Entries for locating text and elements:
------------------------------------------------
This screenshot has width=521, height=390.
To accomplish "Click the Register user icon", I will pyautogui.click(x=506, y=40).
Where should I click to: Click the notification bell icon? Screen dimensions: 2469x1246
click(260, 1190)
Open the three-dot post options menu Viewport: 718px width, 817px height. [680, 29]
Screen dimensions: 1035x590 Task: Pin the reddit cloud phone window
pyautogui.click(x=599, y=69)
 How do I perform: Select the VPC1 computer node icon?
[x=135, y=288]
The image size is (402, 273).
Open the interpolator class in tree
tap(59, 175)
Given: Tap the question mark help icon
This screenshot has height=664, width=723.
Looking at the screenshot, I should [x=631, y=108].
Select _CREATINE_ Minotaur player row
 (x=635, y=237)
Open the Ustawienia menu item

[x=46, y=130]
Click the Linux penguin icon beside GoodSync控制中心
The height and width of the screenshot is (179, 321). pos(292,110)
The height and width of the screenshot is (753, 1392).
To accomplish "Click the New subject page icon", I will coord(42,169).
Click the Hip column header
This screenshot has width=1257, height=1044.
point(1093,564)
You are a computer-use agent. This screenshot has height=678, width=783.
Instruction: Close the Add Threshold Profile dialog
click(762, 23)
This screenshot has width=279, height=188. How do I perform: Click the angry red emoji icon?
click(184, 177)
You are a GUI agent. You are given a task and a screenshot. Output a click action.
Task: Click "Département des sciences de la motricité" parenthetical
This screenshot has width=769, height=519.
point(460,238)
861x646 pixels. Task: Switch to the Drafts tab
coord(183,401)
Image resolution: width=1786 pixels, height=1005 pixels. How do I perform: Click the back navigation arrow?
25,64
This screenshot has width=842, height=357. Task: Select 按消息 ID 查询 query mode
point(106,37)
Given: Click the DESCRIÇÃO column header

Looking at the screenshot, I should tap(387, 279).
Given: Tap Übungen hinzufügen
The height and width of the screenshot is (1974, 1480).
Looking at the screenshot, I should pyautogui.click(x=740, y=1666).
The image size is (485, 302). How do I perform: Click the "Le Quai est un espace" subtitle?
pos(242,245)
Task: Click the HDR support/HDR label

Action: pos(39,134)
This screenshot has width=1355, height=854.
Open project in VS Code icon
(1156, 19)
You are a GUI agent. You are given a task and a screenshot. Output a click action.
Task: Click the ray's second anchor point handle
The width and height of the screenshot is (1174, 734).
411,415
------------------------------------------------
STATED EXERCISE: Swap "Task:" for "Goal:" throughout the data above, and leave every other part of the data unchanged.

SOLUTION TO THIS PROBLEM:
This screenshot has width=521, height=390.
To accomplish "Click the Register user icon", I will pyautogui.click(x=506, y=40).
Where should I click to: Click the notification bell icon? Screen dimensions: 2469x1246
click(260, 1190)
Open the three-dot post options menu Viewport: 718px width, 817px height. [680, 29]
Screen dimensions: 1035x590 Goal: Pin the reddit cloud phone window
pyautogui.click(x=599, y=69)
 How do I perform: Select the VPC1 computer node icon?
[x=135, y=288]
The image size is (402, 273).
Open the interpolator class in tree
tap(59, 175)
Given: Tap the question mark help icon
This screenshot has height=664, width=723.
Looking at the screenshot, I should [x=631, y=108].
Select _CREATINE_ Minotaur player row
 (x=635, y=237)
Open the Ustawienia menu item

[x=46, y=130]
Click the Linux penguin icon beside GoodSync控制中心
The height and width of the screenshot is (179, 321). pos(292,110)
The height and width of the screenshot is (753, 1392).
To accomplish "Click the New subject page icon", I will coord(42,169).
Click the Hip column header
This screenshot has width=1257, height=1044.
point(1093,564)
You are a computer-use agent. This screenshot has height=678, width=783.
Instruction: Close the Add Threshold Profile dialog
click(762, 23)
This screenshot has width=279, height=188. How do I perform: Click the angry red emoji icon?
click(184, 177)
You are a GUI agent. You are given a task and a screenshot. Output a click action.
Goal: Click "Département des sciences de la motricité" parenthetical
This screenshot has width=769, height=519.
point(460,238)
861x646 pixels. Goal: Switch to the Drafts tab
coord(183,401)
Image resolution: width=1786 pixels, height=1005 pixels. How do I perform: Click the back navigation arrow?
25,64
This screenshot has width=842, height=357. Goal: Select 按消息 ID 查询 query mode
point(106,37)
Given: Click the DESCRIÇÃO column header

Looking at the screenshot, I should tap(387, 279).
Given: Tap Übungen hinzufügen
The height and width of the screenshot is (1974, 1480).
Looking at the screenshot, I should pyautogui.click(x=740, y=1666).
The image size is (485, 302). How do I perform: Click the "Le Quai est un espace" subtitle?
pos(242,245)
Goal: Click the HDR support/HDR label

Action: pos(39,134)
This screenshot has width=1355, height=854.
Open project in VS Code icon
(1156, 19)
You are a GUI agent. You are given a task and a screenshot. Output a click action.
Goal: Click the ray's second anchor point handle
The width and height of the screenshot is (1174, 734).
411,415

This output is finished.